* _Extrait du texte_
Dernière mise à jour à 08h28 le 24/01
Le président russe Vladimir Poutine et le Premier ministre japonais Shinzo Abe n'ont pas atteint mardi de consensus majeur sur les différends territoriaux vieux de plusieurs décennies qui bloquent les pourparlers sur un traité de paix.
Lors d'un point de presse tenu à l'issue de la 25e réunion entre les deux dirigeants à Moscou, M. Poutine a déclaré que la Russie et le Japon avaient "un travail méticuleux à accomplir" pour créer les conditions permettant de parvenir à un traité de paix.
"Nous avons une fois de plus confirmé notre intérêt pour la signature de ce document (...) La solution devra être acceptable pour les peuples de la Russie et du Japon", a-t-il indiqué aux journalistes.
A la même occasion, M. Abe a indiqué que lui et M. Poutine avaient évoqué la question du traité de paix "sans rien se cacher".
"Le président Poutine et moi saluons le début des pourparlers concrets entre nos ministres des Affaires étrangères la semaine dernière", a-t-il affirmé, ajoutant que "ces discussions avaient été franches et sérieuses".
Les deux dirigeants ont convenu de poursuivre leur travail conjoint pour rechercher une solution mutuellement acceptable, selon M. Abe.

* _Exercices à réaliser_
**A.** Mettez à jour l'article sur les pourparlers russo-japonais : recopiez le passage allant de "Lors d'un point" jusqu'à "indiqué aux journalistes." inclus, en remplaçant "Moscou" par "Saint-Pétersbourg".
**B.** D'après l'article sur les pourparlers russo-japonais, comment M. Abe qualifie-t-il les discussions entre les ministres des Affaires étrangères ?
**C.** Poursuivez l'article sur les pourparlers russo-japonais à partir de sa dernière phrase.

* _Données fournies_
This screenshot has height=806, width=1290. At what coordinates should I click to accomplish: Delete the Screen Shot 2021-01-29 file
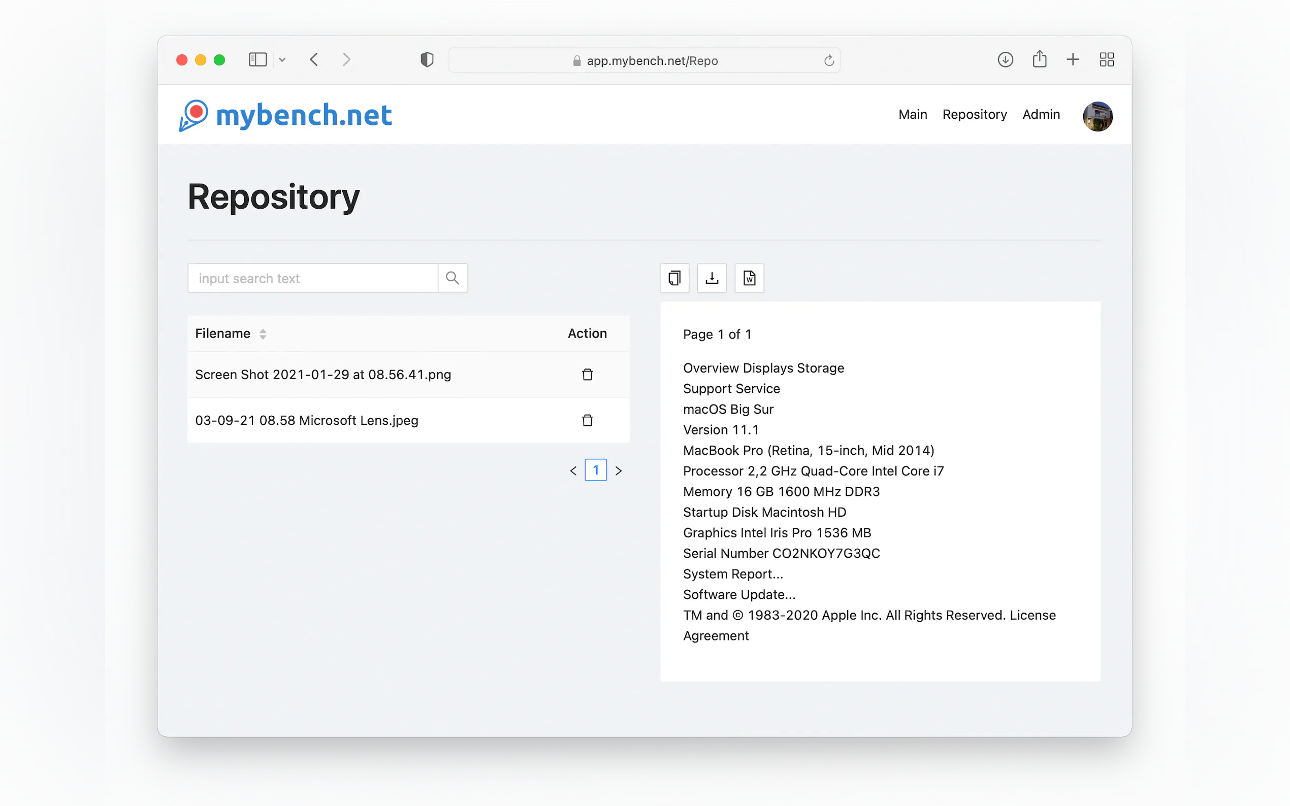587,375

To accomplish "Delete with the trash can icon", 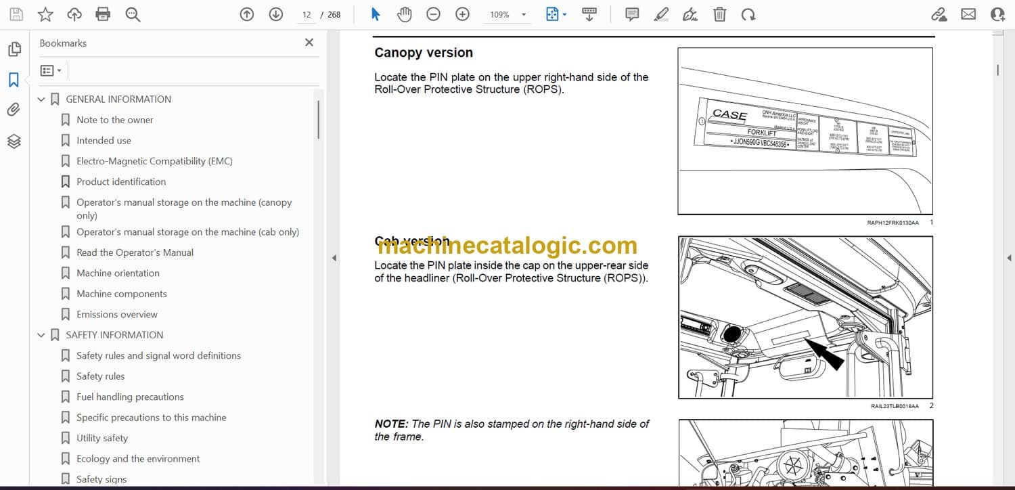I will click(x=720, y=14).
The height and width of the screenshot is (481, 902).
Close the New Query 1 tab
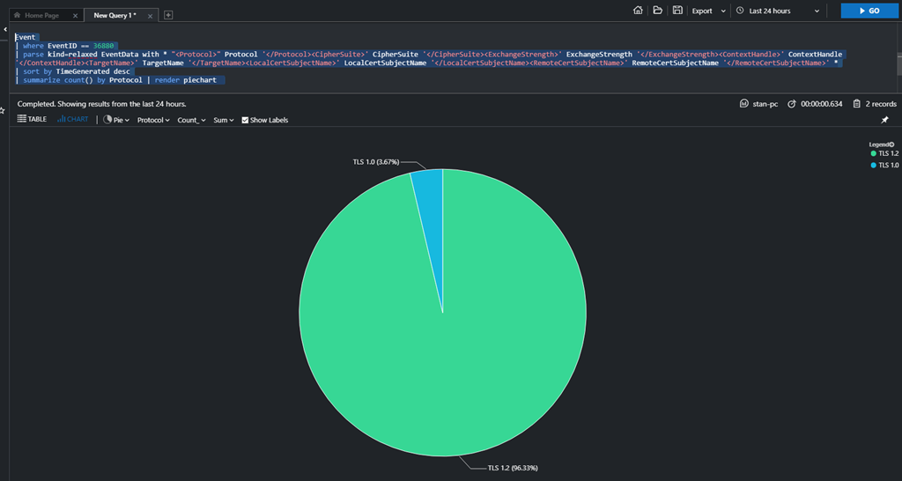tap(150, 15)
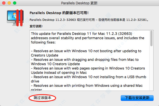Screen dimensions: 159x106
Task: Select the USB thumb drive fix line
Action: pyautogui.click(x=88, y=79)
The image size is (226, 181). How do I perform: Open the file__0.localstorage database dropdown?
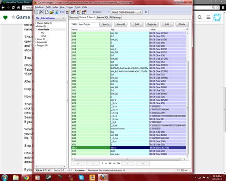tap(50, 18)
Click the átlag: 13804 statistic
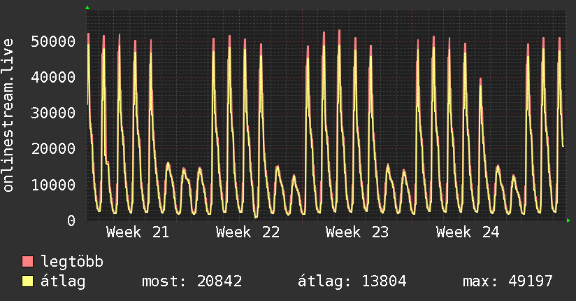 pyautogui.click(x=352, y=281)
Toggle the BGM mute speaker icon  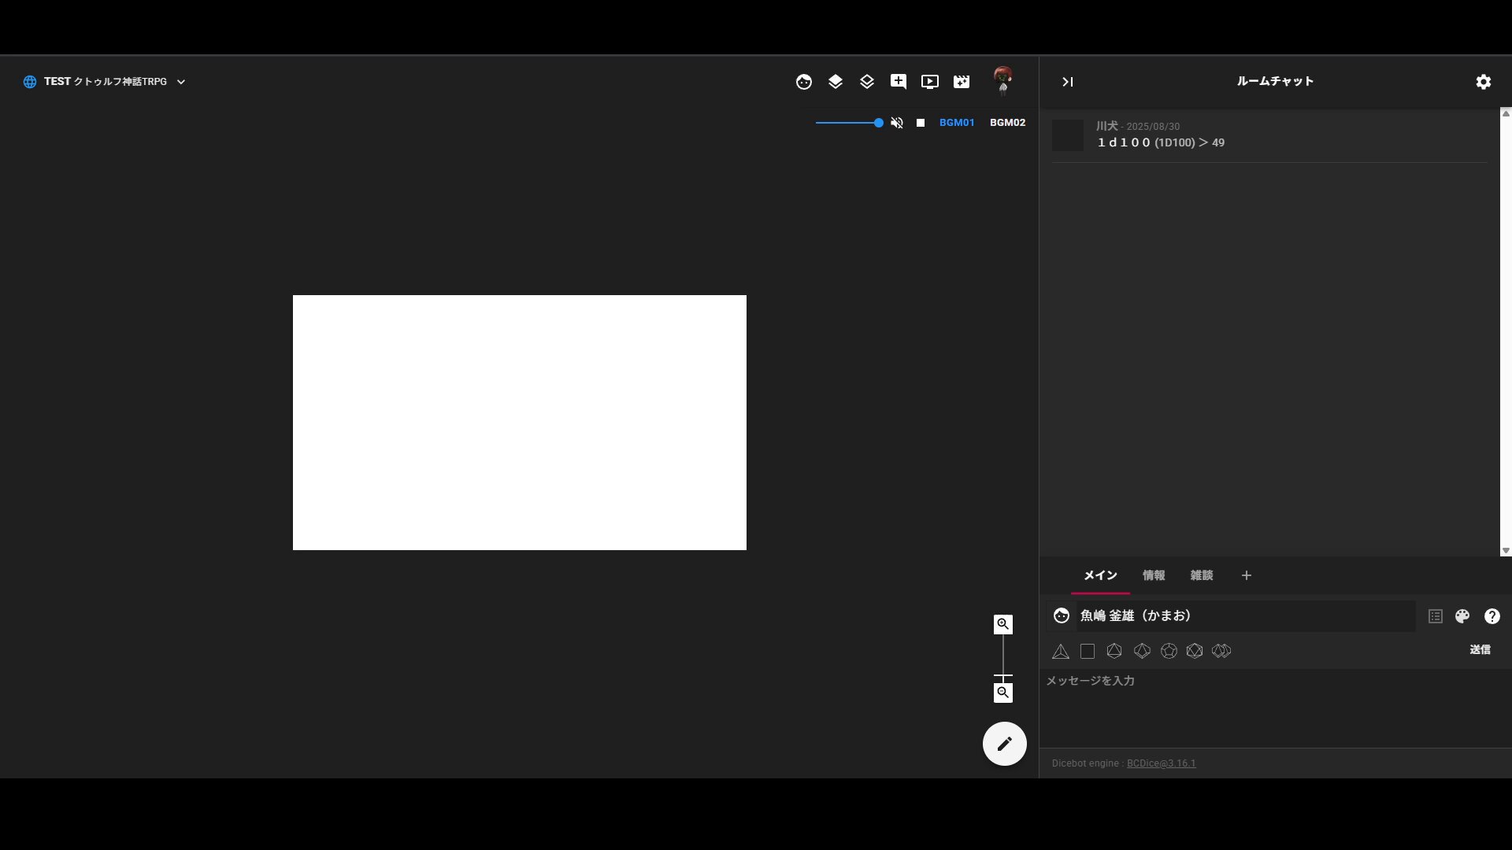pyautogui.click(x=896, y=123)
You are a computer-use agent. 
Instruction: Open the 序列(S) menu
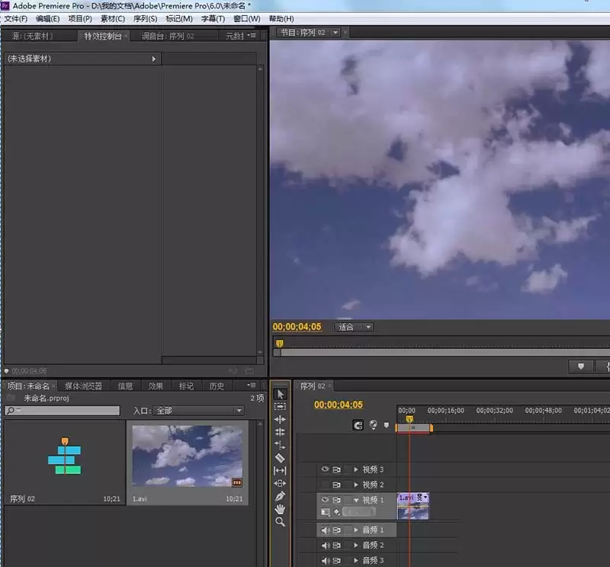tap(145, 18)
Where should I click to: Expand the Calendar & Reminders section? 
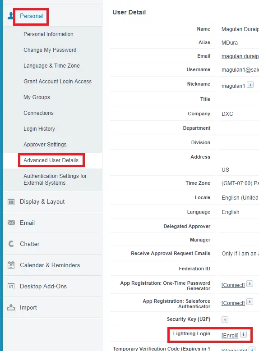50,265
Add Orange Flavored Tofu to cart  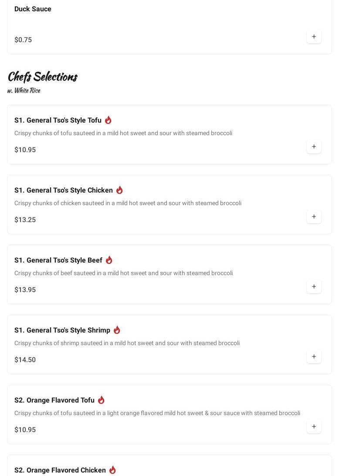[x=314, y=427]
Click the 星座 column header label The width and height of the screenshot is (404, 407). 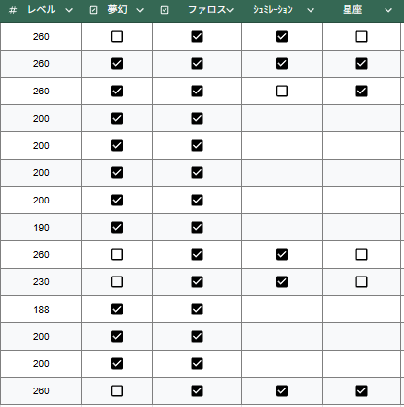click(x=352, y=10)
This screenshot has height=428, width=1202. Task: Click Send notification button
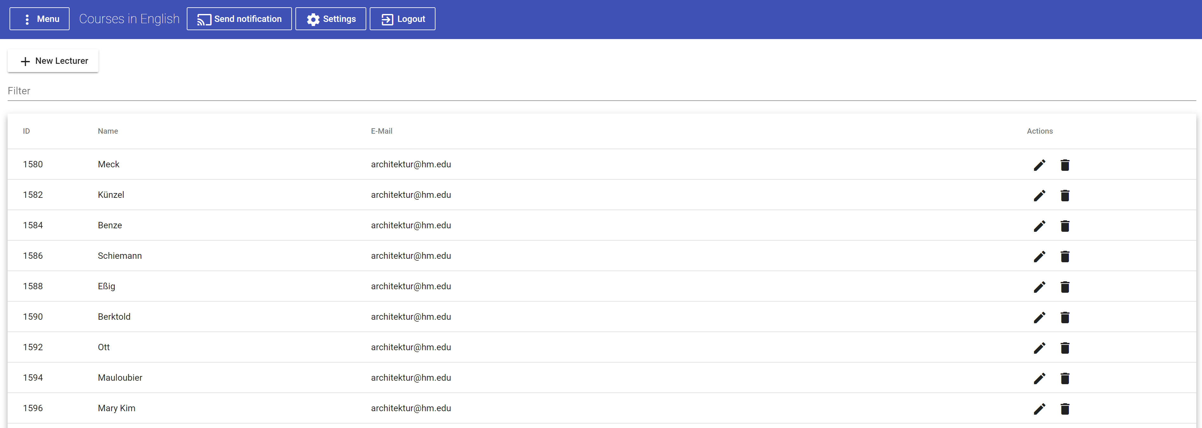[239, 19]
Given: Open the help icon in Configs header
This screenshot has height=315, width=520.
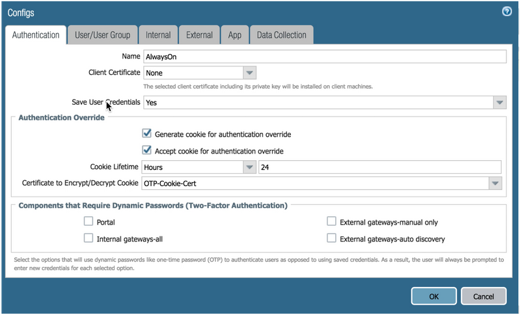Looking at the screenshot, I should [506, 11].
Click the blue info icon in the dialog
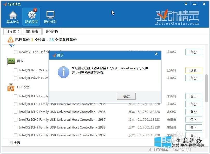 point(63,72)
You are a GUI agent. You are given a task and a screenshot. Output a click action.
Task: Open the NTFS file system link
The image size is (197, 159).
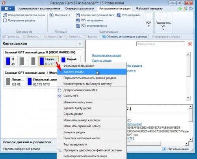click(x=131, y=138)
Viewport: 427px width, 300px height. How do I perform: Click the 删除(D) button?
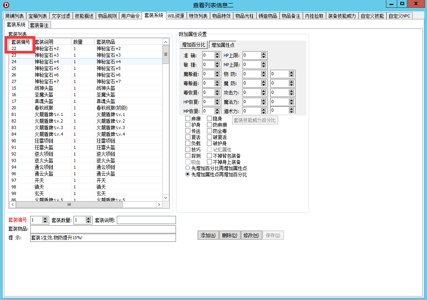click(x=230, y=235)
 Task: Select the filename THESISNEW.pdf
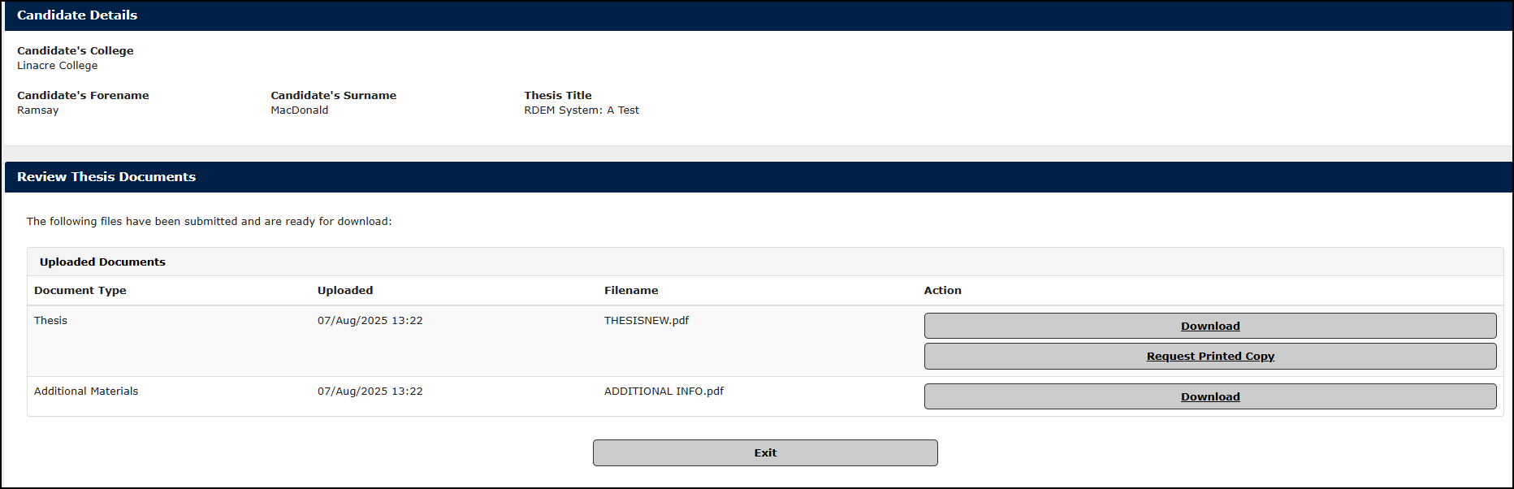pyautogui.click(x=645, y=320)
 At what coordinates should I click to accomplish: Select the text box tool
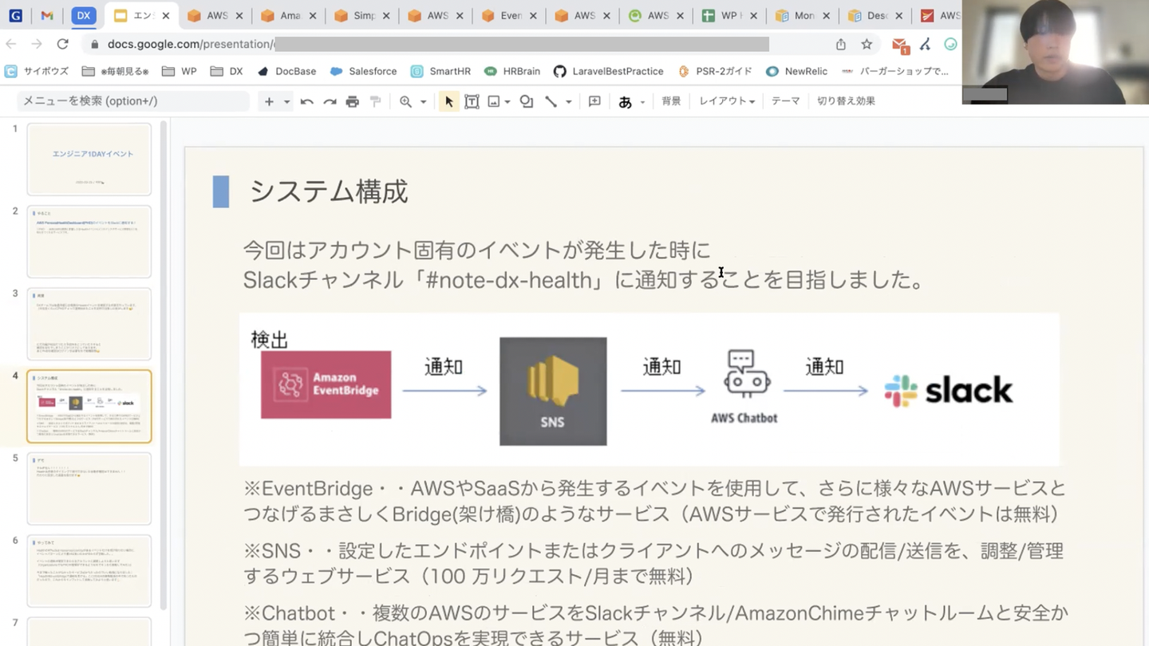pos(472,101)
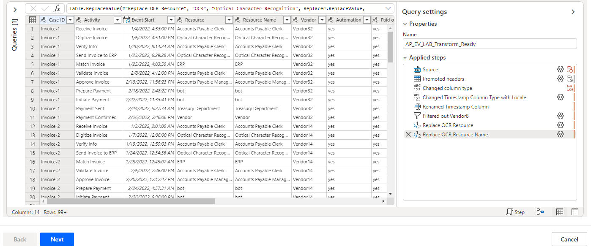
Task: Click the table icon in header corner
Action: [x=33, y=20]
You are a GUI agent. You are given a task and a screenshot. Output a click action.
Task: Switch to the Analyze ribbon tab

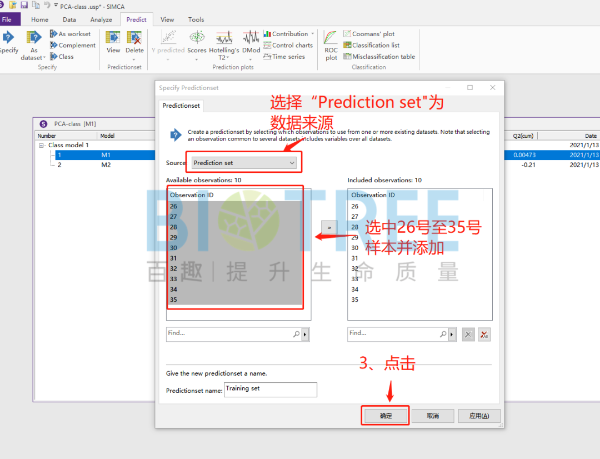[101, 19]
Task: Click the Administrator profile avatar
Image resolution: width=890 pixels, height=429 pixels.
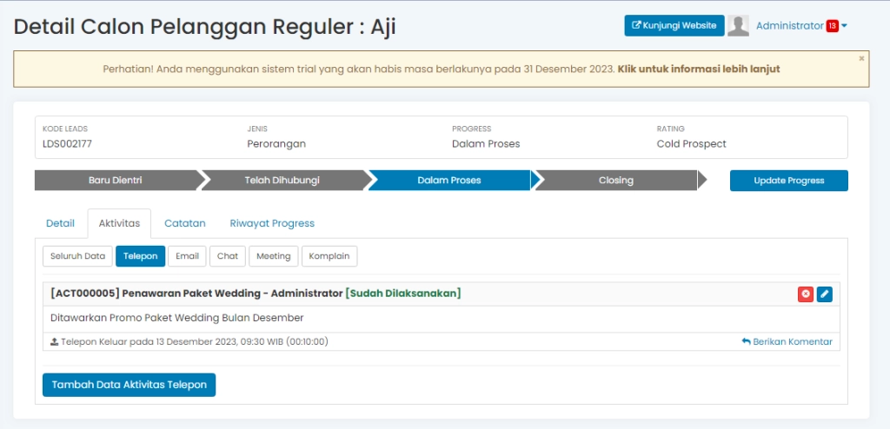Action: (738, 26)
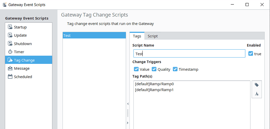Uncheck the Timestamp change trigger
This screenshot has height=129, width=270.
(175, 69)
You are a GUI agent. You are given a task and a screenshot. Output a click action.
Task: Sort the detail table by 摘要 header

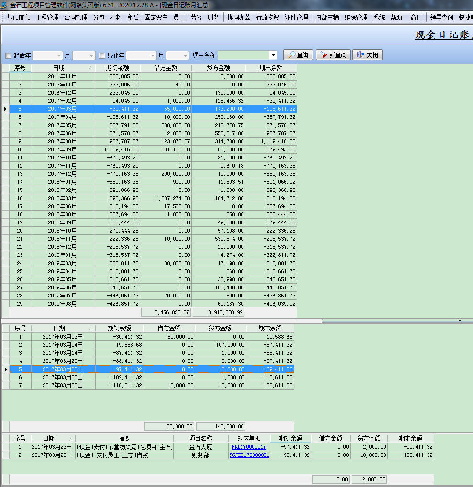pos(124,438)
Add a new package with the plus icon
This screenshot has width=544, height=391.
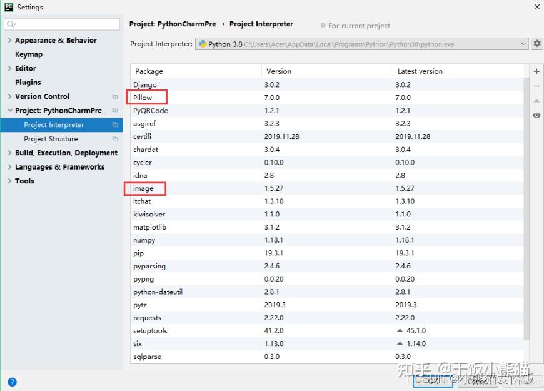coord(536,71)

* _Corrigé de l'exercice_
**A.**
Lors d'un point de presse tenu à l'issue de la 25e réunion entre les deux dirigeants à Saint-Pétersbourg, M. Poutine a déclaré que la Russie et le Japon avaient "un travail méticuleux à accomplir" pour créer les conditions permettant de parvenir à un traité de paix.
"Nous avons une fois de plus confirmé notre intérêt pour la signature de ce document (...) La solution devra être acceptable pour les peuples de la Russie et du Japon", a-t-il indiqué aux journalistes.

**B.** Il les qualifie de franches et sérieuses.

**C.**
Le ministre russe des Affaires étrangères Sergueï Lavrov et son homologue japonais Taro Kono ont tenu la première série de pourparlers le 14 janvier à Moscou et en ont rapporté les résultats à MM. Poutine et Abe lors de la réunion de mardi.
MM. Lavrov et Kono tiendront leur prochaine série de pourparlers en marge de la Conférence de Munich sur la sécurité le mois prochain, a révélé M. Abe.
"Il est difficile de régler cette question en suspend depuis plus de 70 ans, après la fin de la Seconde Guerre mondiale, mais nous devons le faire", a souligné le chef du gouvernement japonais.
DISPUTES DE LONGUE DATE
La Russie et le Japon n'ont pas signé de traité de paix après la Seconde Guerre mondiale, en raison de leur revendication rivale de quatre îles du Pacifique, appelées "Kouriles du Sud" par la Russie, et "Territoires du Nord" par le Japon.
L'armée soviétique a pris les quatre îles au cours des derniers jours de la Seconde Guerre mondiale. Après l'effondrement de l'Union soviétique, elles ont été annexées par la Russie.
Selon une déclaration conjointe signée en 1956, l'Union soviétique d'alors a accepté de retourner deux des îles à condition qu'un traité de paix bilatéral soit signé, tandis que le Japon refusait de signer un tel accord, insistant sur la restitution des quatre îles.
Toutefois, Moscou a récemment durci sa position, exigeant que les pourparlers sur le traité de paix reposent sur la pleine reconnaissance par le Japon de l'issue de la Seconde Guerre mondiale, notamment la souveraineté russe sur toutes les îles disputées.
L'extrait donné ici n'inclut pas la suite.